— start of Passage given —
[Pythonmac-SIG] appscript terminology caching
Eric Nieuwland
eric.nieuwland at xs4all.nl
Tue Oct 19 17:44:47 CEST 2004
On 19-okt-04, at 17:15, Bob Ippolito wrote:
> On Oct 19, 2004, at 11:03, Eric Nieuwland wrote:
>> On 19-okt-04, at 15:15, Bob Ippolito wrote:
>>> On Oct 19, 2004, at 4:51, Eric Nieuwland wrote:
>>>> On 18-okt-04, at 11:21, Jack Jansen wrote:
>>>>> On 18 Oct 2004, at 00:47, Eric Nieuwland wrote:
>>>>>> How will the caching system handle updates to an application of
>>>>>> which the terminology is cached?
>>>>>
>>>>> That's one of the problems we're trying to sort out. Has wants to
>>>>> do it automatically whereas Bob and myself seem to tend towards a
>>>>> more manual solution, whereby the script writer somehow explicitly
>>>>> triggers it.
— end of Passage given —
— start of Stored records —
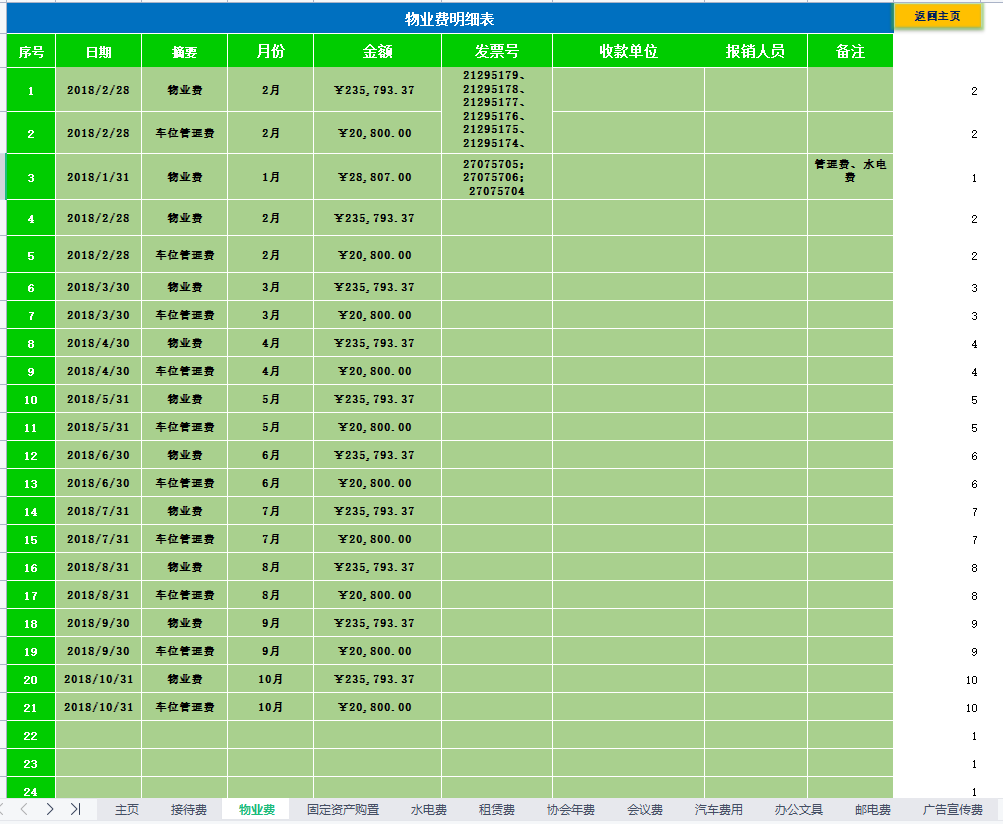Open the 汽车费用 sheet tab

(x=719, y=810)
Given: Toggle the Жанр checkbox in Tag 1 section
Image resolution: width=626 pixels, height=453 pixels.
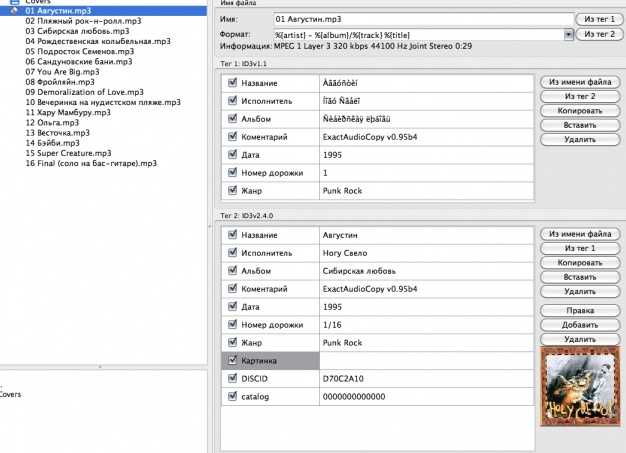Looking at the screenshot, I should click(232, 190).
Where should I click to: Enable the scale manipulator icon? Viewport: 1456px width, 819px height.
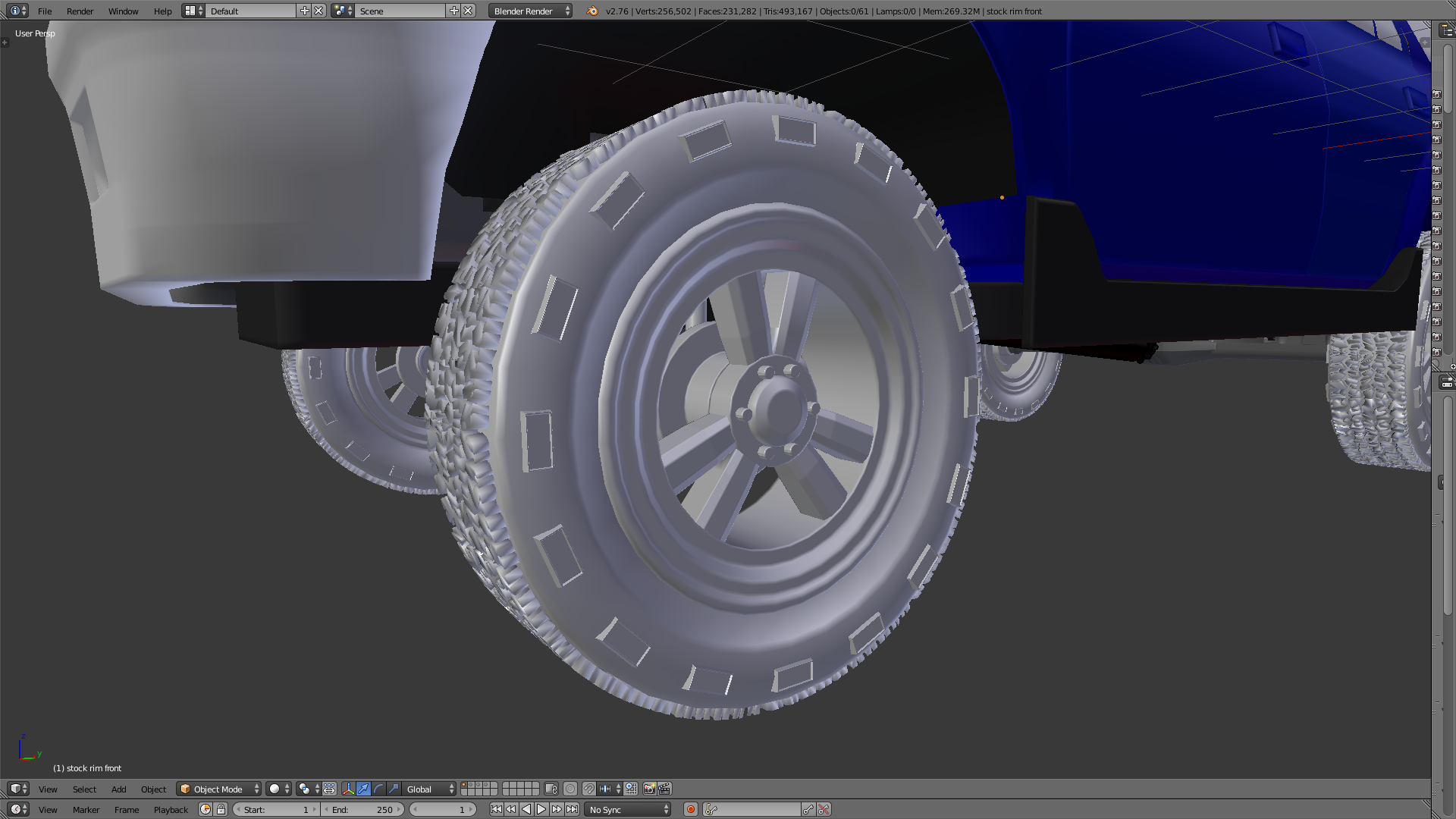(x=394, y=789)
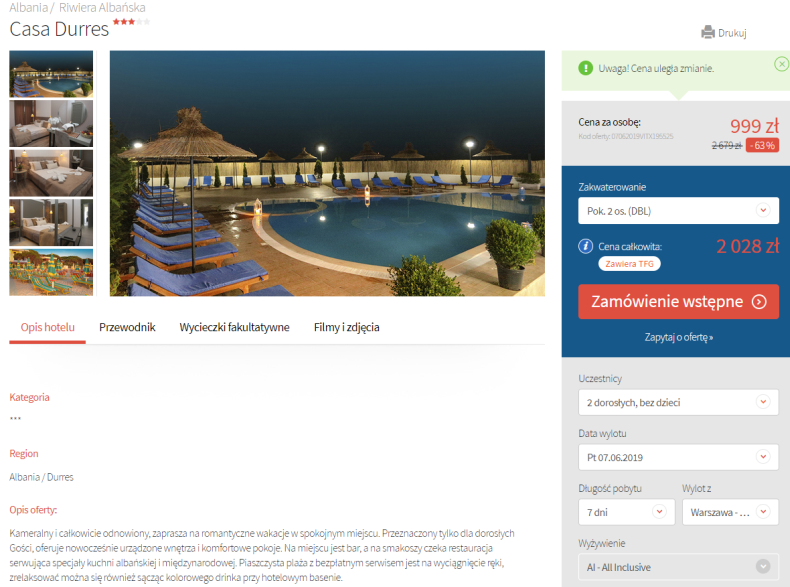This screenshot has height=587, width=790.
Task: Select the beach umbrellas thumbnail photo
Action: click(x=51, y=272)
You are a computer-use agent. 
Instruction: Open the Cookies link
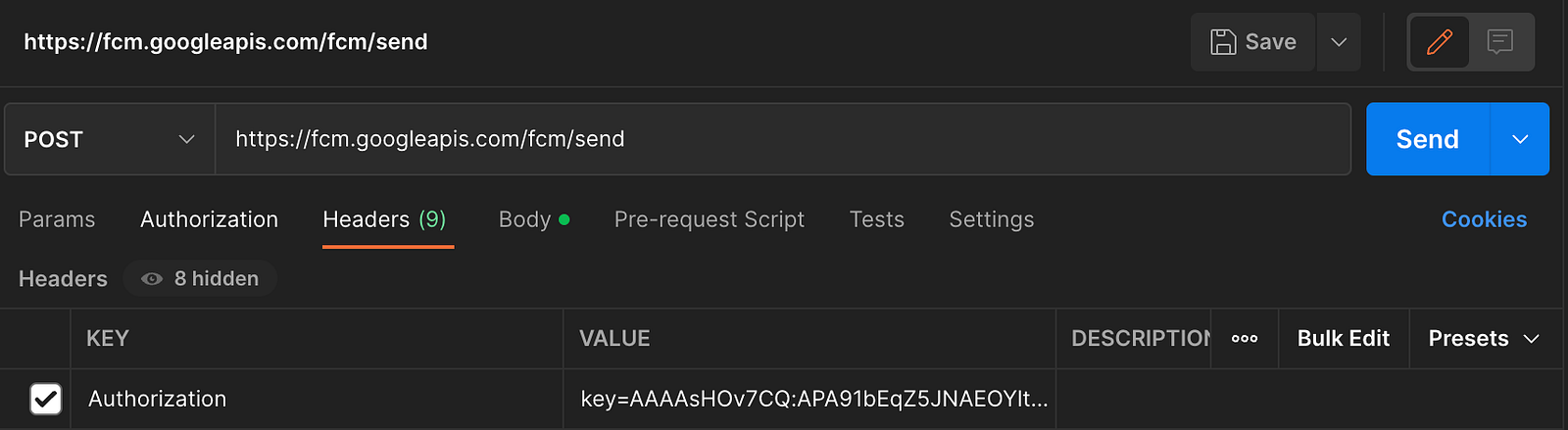(1484, 219)
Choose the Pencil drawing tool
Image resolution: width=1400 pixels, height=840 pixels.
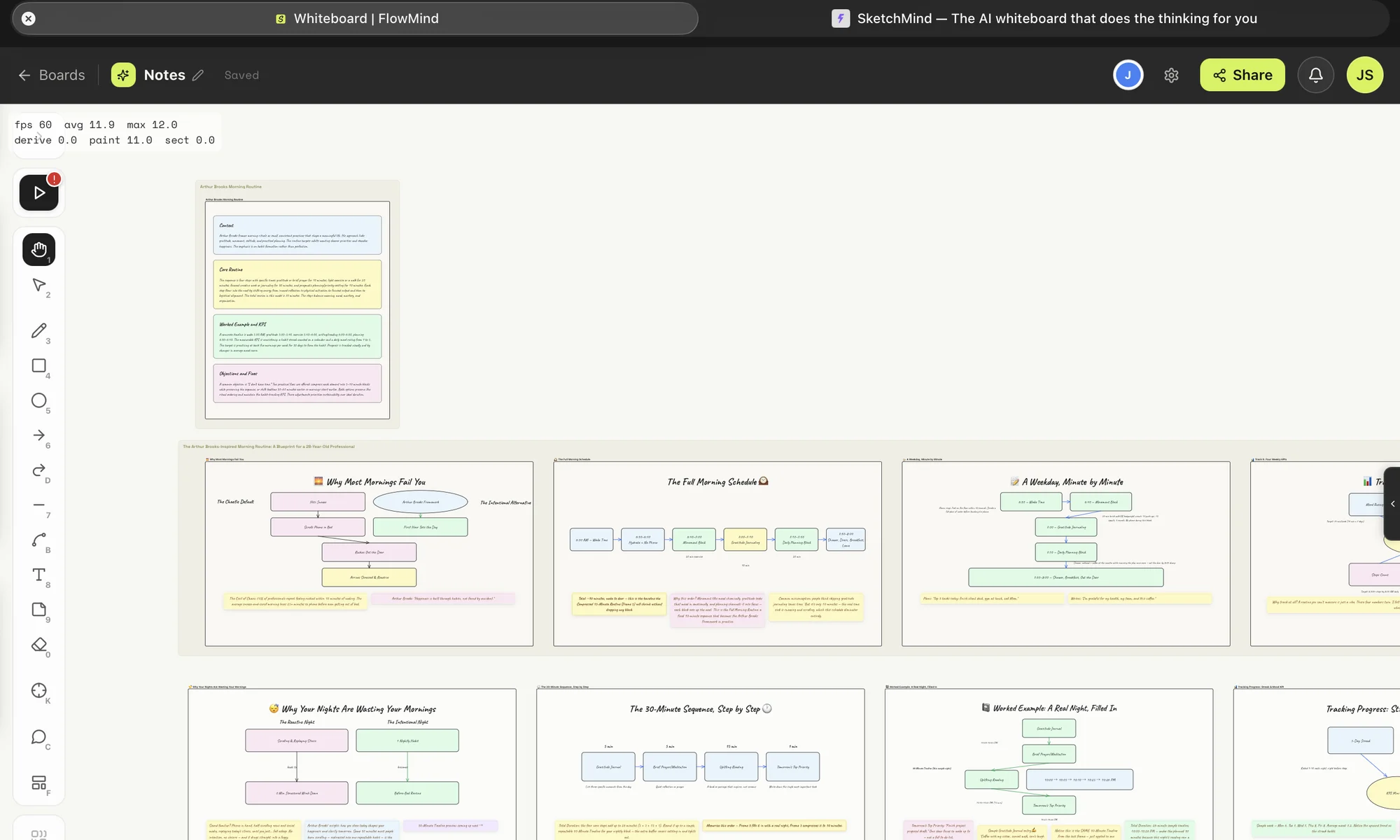(38, 330)
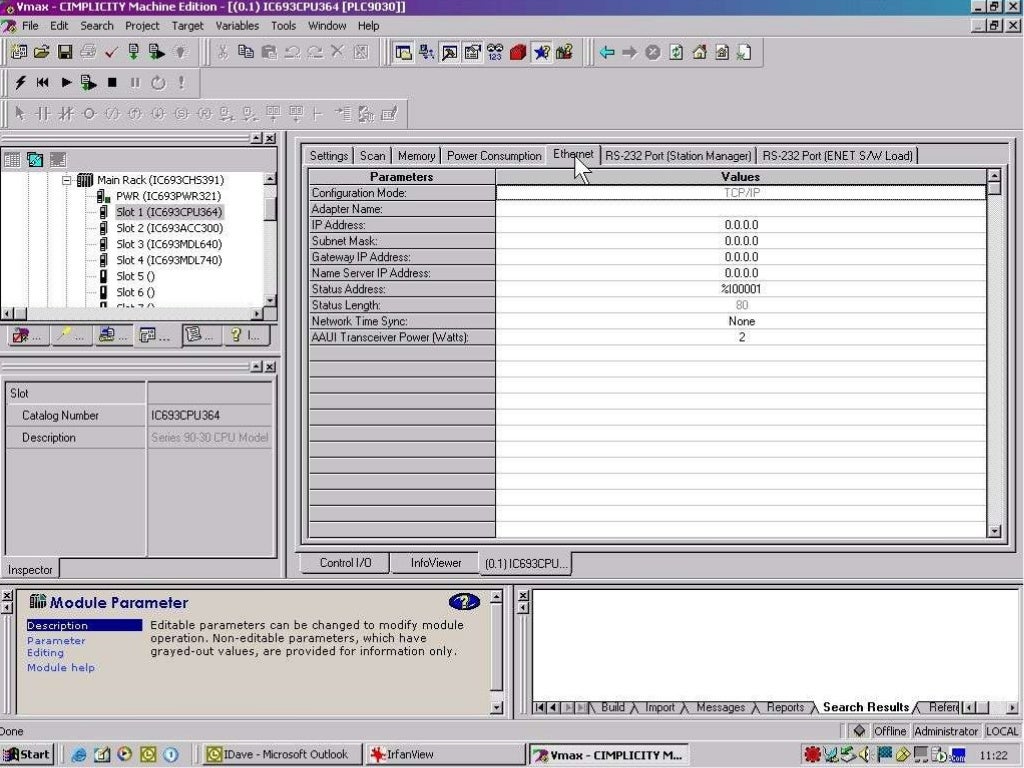Collapse the Main Rack tree node
Image resolution: width=1024 pixels, height=768 pixels.
tap(67, 180)

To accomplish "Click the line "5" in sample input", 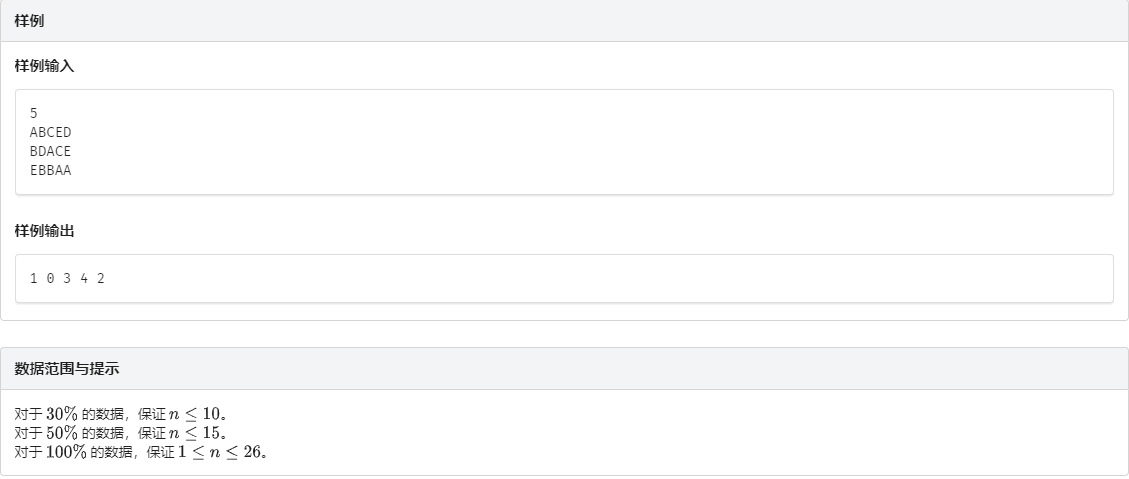I will pos(34,113).
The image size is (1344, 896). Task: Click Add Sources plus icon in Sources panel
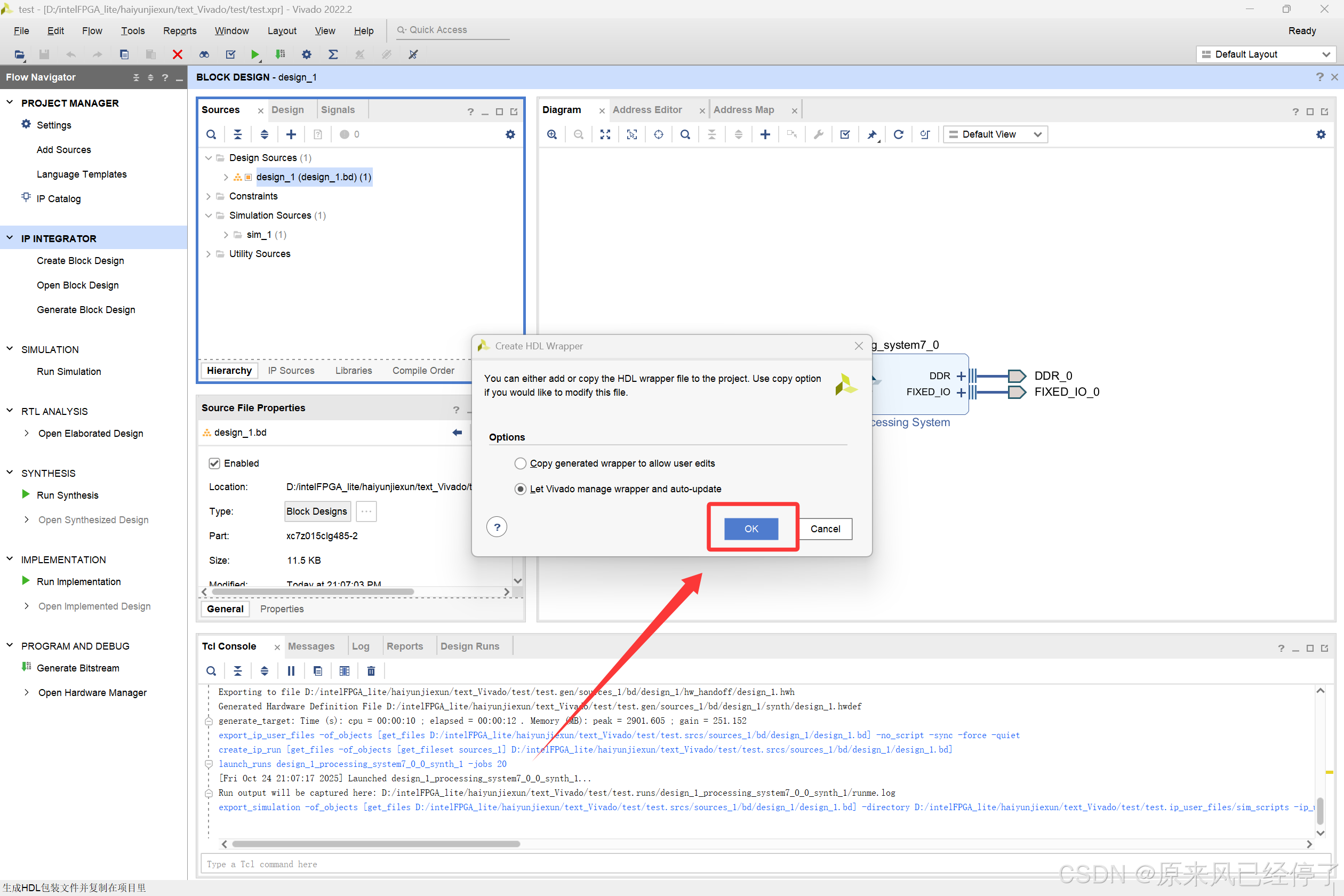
— end of Stored records —
**Set tasks**
a. Answer the following questions about the mailing-list message on appscript terminology caching:
(i) What date and time appear in the message header?
(ii) According to the quoted reply, how does Has want updates to be handled?
(iii) At what time on 18-okt-04 did Jack Jansen write?
b. From the mailing-list message on appscript terminology caching, return the passage starting with "[Pythonmac-SIG] appscript terminology" and going on through "terminology is cached?", copied without any change.

**Solutions**
a.
(i) Tue Oct 19 17:44:47 CEST 2004
(ii) Automatically
(iii) 11:21

b.
[Pythonmac-SIG] appscript terminology caching
Eric Nieuwland
eric.nieuwland at xs4all.nl
Tue Oct 19 17:44:47 CEST 2004
On 19-okt-04, at 17:15, Bob Ippolito wrote:
> On Oct 19, 2004, at 11:03, Eric Nieuwland wrote:
>> On 19-okt-04, at 15:15, Bob Ippolito wrote:
>>> On Oct 19, 2004, at 4:51, Eric Nieuwland wrote:
>>>> On 18-okt-04, at 11:21, Jack Jansen wrote:
>>>>> On 18 Oct 2004, at 00:47, Eric Nieuwland wrote:
>>>>>> How will the caching system handle updates to an application of
>>>>>> which the terminology is cached?